Fernando Mires
Hay muchos filmes sobre el Holocausto. Ya nadie creía que se podía mostrar algo más. Pero después de visto el “El hijo de Saúl” dirigido por el joven director húngaro Laszlo Nemes, solo se puede llegar a la conclusión de que sí, se podía. Además, se debía.
Porque la película (galardonada con el Grand Prix 2015 de Venecia y con el Oscar al mejor filme extranjero) nos muestra una dimensión imaginada pero aún no vista del horror: las antesalas del infierno.
Según Nemes, la suya es una construcción que sigue la lógica de los espacios en los cuales los “comandos especiales” realizaban su trabajo. Escribo trabajo sin comillas. Los miembros de los “comandos especiales” actuaban efectivamente como normales trabajadores. Llevaban overol y ejecutaban su trabajo con precisión automática. Han sido reclutados entre los prisioneros judíos para realizar las fases que llevan y siguen a la ejecución en las cámaras de gases. Al cabo de un tiempo serán asesinados y sustituidos por otro comando.

____

* [Tareas]
1) Según la reseña sobre «El hijo de Saúl», ¿de qué nacionalidad es el director de la película?
2) Actualiza el fragmento de la reseña sobre «El hijo de Saúl» que empieza con las palabras "Porque la película" y acaba con "antesalas del infierno.", sustituyendo "horror" por "espanto".
3) Redacta la continuación de la reseña sobre «El hijo de Saúl» a partir de su última oración.

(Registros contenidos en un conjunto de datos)
____

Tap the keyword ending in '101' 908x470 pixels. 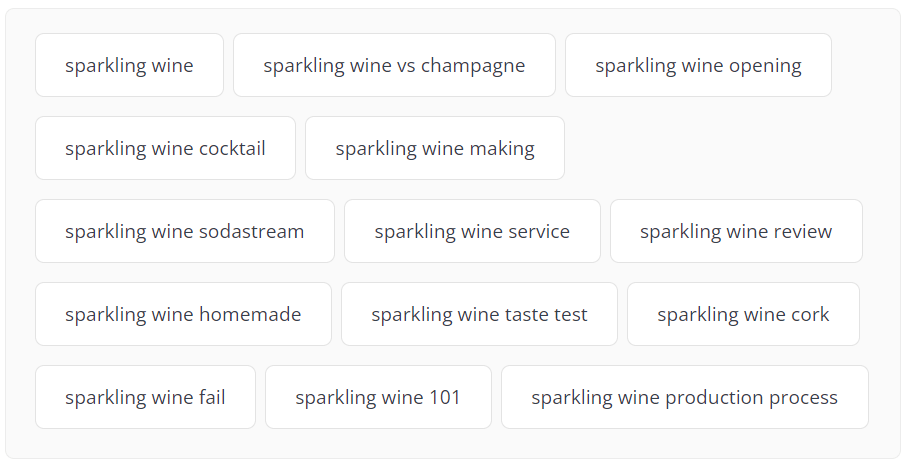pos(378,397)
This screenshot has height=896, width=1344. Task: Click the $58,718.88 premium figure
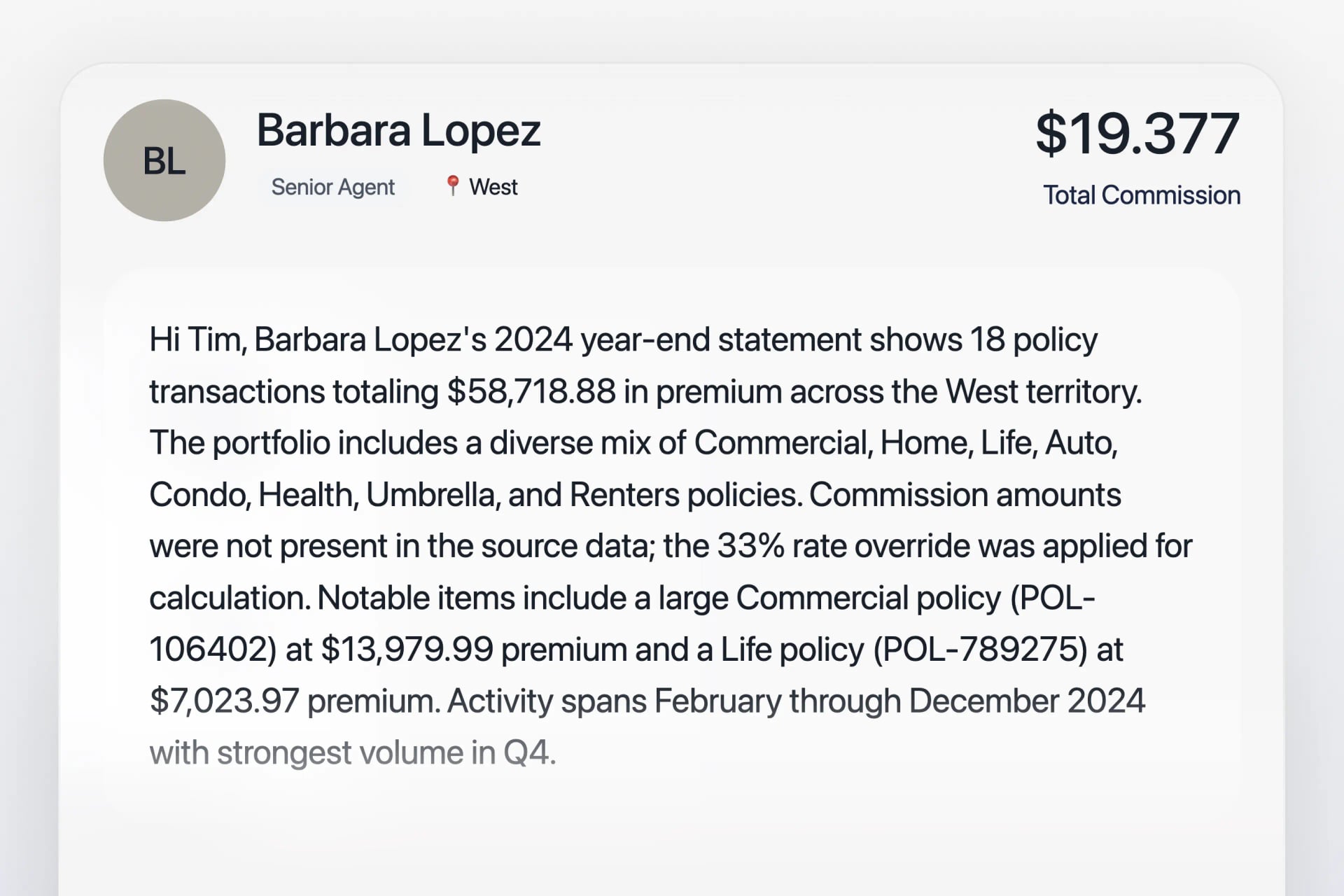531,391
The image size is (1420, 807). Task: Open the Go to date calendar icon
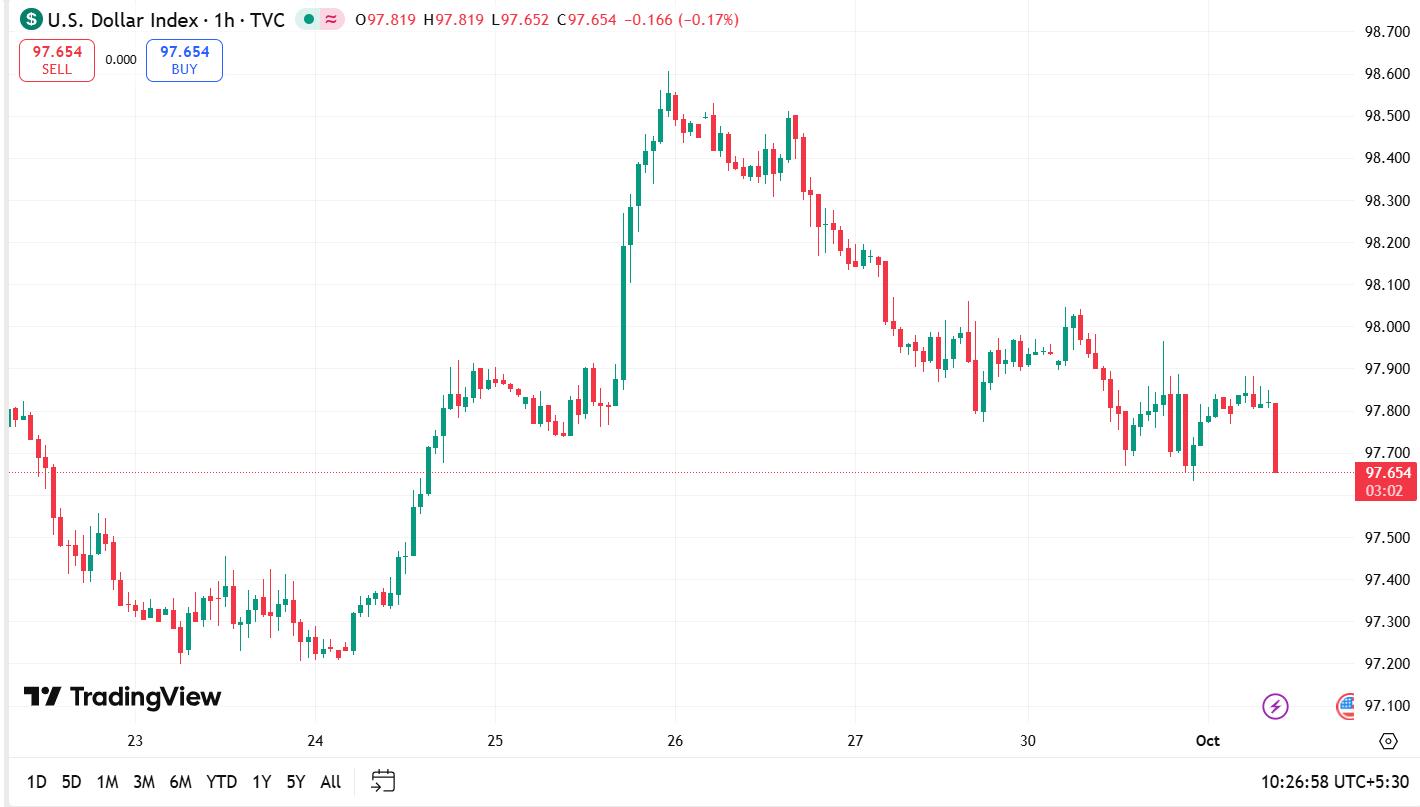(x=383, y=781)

____

* [Resultados por tarea]
1) Es húngaro.

2)
Porque la película (galardonada con el Grand Prix 2015 de Venecia y con el Oscar al mejor filme extranjero) nos muestra una dimensión imaginada pero aún no vista del espanto: las antesalas del infierno.

3)
La monotonía laboral, como en toda fábrica, es exasperante. No hay diálogos, solo hay ruidos. Los funcionarios alemanes se limitan a “pasar lista”. No pocos usarían después ese “solo” para reclamar inocencia (yo «solo» pasaba lista, yo no sabía nada)
Los prisioneros desnudos son llevados hacia la muerte. Saúl «Ausländer», el personaje central, abre las compuertas de la cámara de gas. Los prisioneros entran como si se tratara de un bus. Saúl no mira a ninguno. Luego cierra las compuertas. Gritos desgarradores confundidos con el ajetreo y las ordenes impartidas a viva voz. Cuando los gritos callan son abiertas las compuertas.
Los cadáveres amontonados unos arriba de otros pasan a la fase de la incineración. Los restos de sangre son meticulosamente limpiados por los miembros del comando. El suelo debe quedar impecable. Enseguida son extraídos de los bolsillos de la ropa de los muertos “todo lo que brilla” (anillos, pulseras, monedas). Los pasaportes son quemados. Finalmente las cenizas de los muertos son arrojadas al agua. Al día siguiente, el mismo procedimiento, repetido con la misma precisión.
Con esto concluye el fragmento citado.